Extrait à lire =>
━━━━

J’vous ai apporté des bonbons
Parce que les roses sont périssables, on eut un jour l’excellente idée de les cristalliser. Et de confire les fruits frais. La Provence s’en est fait la spécialité que la confiserie Florian, dernière du pays niçois, perpétue depuis un demi-siècle.
La confiserie est installée dans les Gorges du Loup depuis 1949. Des visites guidées y sont organisées toute l’année. ©Florian
A quelques kilomètres de Grasse et de Saint-Paul de Vence, nichée entre le torrent des Gorges du Loup et la montagne de l’arrière-pays, la confiserie Florian vit au rythme des fruits et des fleurs de la région, dans les effluves de sirop de sucre et de miel. C’est que la Provence jouit d’un extraordinaire verger baigné de soleil toute l’année ou presque.
Les confitures et les fruits confits régalent les papes d’Avignon qui leur donnent leur essor dès le XIVème siècle. À partir de la Révolution, Apt devient même la marmite des confitures sèches et des fruits confits du Lubéron et figure, encore aujourd’hui, comme le premier producteur au monde de fruits confits, exportant 70% de sa fabrication dans 60 pays du monde. Et que dire des amandes de Provence dont la qualité est reconnue dès le XIXème siècle et qui a donné naissance aux nougats et aux calissons ? Ou encore des fleurs qui ont fait la renommée des parfums de Grasse et ont permis à un certain Monsieur Nègre, confiseur grassois, d’inventer les pétales cristallisés dans les années 1850, lui qui était déjà à l’origine des bonbons acidulés ?
La confiserie des Gorges du Loup s’en fait la spécialité dès sa création. On est en 1949, et c’est Georges Fuchs, fils du directeur de la parfumerie Fragonard jusqu’alors implantée dans ces bâtiments, qui rachète les cuves à confiture en cuivre et les terrines en terre cuite de la fameuse Confiserie Nègre et lance cette maison. Témoin de cette époque mythique, la confiserie familiale (aujourd’hui dirigée par les petits-enfants de Georges) travaille encore des tonnes de fruits et de fleurs fraiches.

━━━━

À faire =>
1. Pourriez-vous recopier mot pour mot le passage du texte sur la confiserie Florian qui commence par « Les confitures et » et se poursuit jusqu'à « bonbons acidulés ? » ?
2. Pouvez-vous poursuivre le texte sur la confiserie Florian au-delà de sa dernière phrase ?

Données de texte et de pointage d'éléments
━━━━

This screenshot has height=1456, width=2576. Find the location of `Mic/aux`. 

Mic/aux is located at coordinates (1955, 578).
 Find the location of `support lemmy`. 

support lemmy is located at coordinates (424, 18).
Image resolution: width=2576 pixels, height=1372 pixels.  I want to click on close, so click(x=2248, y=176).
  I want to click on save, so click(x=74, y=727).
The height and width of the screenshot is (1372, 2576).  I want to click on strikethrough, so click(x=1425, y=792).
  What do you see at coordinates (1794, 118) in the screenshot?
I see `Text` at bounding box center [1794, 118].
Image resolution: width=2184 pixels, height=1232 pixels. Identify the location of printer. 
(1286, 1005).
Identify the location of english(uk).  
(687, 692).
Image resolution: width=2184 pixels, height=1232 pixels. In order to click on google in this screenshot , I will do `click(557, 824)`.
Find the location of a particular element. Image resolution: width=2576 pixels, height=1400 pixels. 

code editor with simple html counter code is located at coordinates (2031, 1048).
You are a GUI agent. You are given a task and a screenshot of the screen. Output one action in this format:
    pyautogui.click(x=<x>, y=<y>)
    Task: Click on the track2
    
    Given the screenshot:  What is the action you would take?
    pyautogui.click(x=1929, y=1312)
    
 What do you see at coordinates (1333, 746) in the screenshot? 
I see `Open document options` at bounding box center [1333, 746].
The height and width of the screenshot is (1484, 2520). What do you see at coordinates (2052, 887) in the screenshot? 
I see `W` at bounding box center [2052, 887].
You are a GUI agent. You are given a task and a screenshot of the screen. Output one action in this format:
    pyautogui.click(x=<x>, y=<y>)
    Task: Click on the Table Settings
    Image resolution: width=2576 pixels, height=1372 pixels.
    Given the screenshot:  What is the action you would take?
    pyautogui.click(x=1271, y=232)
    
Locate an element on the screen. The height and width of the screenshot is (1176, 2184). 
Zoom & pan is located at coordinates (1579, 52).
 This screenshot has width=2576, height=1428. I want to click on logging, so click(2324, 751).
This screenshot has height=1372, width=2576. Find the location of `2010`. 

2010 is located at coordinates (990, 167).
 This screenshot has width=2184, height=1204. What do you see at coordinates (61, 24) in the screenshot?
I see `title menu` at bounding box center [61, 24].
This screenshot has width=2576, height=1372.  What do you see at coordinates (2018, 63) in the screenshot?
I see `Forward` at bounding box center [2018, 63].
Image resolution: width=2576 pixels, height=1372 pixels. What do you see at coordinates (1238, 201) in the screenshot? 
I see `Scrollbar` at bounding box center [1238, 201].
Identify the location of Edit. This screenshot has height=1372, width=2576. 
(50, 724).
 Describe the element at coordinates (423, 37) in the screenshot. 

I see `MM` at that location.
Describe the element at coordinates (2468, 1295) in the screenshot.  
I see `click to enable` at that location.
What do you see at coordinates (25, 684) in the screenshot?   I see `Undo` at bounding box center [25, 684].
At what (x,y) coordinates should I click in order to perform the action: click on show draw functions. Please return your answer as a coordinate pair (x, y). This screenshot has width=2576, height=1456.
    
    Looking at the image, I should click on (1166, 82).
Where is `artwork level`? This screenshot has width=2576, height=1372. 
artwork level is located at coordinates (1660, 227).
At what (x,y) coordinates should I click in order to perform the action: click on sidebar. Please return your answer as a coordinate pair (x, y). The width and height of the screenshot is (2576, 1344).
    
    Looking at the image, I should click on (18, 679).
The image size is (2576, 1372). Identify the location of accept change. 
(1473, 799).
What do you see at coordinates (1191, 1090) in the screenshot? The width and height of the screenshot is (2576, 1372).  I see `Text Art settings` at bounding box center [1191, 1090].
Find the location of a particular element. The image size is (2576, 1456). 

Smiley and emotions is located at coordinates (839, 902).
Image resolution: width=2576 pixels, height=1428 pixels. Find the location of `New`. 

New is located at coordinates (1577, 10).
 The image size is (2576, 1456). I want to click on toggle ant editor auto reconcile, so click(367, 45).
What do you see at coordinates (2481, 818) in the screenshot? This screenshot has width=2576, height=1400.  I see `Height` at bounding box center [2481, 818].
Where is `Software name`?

━━━━

Résultats par tâche =>
1.
Les confitures et les fruits confits régalent les papes d’Avignon qui leur donnent leur essor dès le XIVème siècle. À partir de la Révolution, Apt devient même la marmite des confitures sèches et des fruits confits du Lubéron et figure, encore aujourd’hui, comme le premier producteur au monde de fruits confits, exportant 70% de sa fabrication dans 60 pays du monde. Et que dire des amandes de Provence dont la qualité est reconnue dès le XIXème siècle et qui a donné naissance aux nougats et aux calissons ? Ou encore des fleurs qui ont fait la renommée des parfums de Grasse et ont permis à un certain Monsieur Nègre, confiseur grassois, d’inventer les pétales cristallisés dans les années 1850, lui qui était déjà à l’origine des bonbons acidulés ?

2.
L’art de cristalliser les fleurs fraiches
En déambulant dans l’atelier des fleurs cristallisées, on est envahi par un doux parfum de violette. Il s’agit de la Victoria de Tourrettes sur Loup. Fraîchement cueillies le matin par les producteurs locaux, les fleurs sont triées et nettoyées à la main, une par une. Puis elles sont mélangées à de la gomme arabique, de la sève d’acacia qui sert de colle et d’épaississant, avant d’être roulées délicatement dans du sucre glace. Vient alors le moment de les sécher en étuve.
Très délicates, les fleurs sont travaillées uniquement à la main. ©Florian
Il faut environ 5 jours pour que le cœur de la fleur soit bien sec. Les violettes sont ensuite baignées une demi-journée dans un mélange d’eau, de sucre et de colorants naturels : le sucre candi. Puis de nouveau égouttées et mises à sécher sur des grilles. Deux jours plus tard, elles se sont cristallisées au contact de l’air.
Leur couleur, restée intacte, et leur forme ne bougeront plus. 500 kg de violettes sont ainsi transformées jusqu’en mars. Puis ce sera la rose Tango de Vence et la verveine du Plan de Grasse : 2 tonnes de fleurs de l’une et 150 kg de feuilles du second seront cristallisés jusqu’en septembre. Tous seront vendus tels quels ou entreront dans la composition de douces créations comme les tablettes de chocolat, le nougat et les calissons.
Les fleurs cristallisées se dégustent telles quelles, comme un bonbon.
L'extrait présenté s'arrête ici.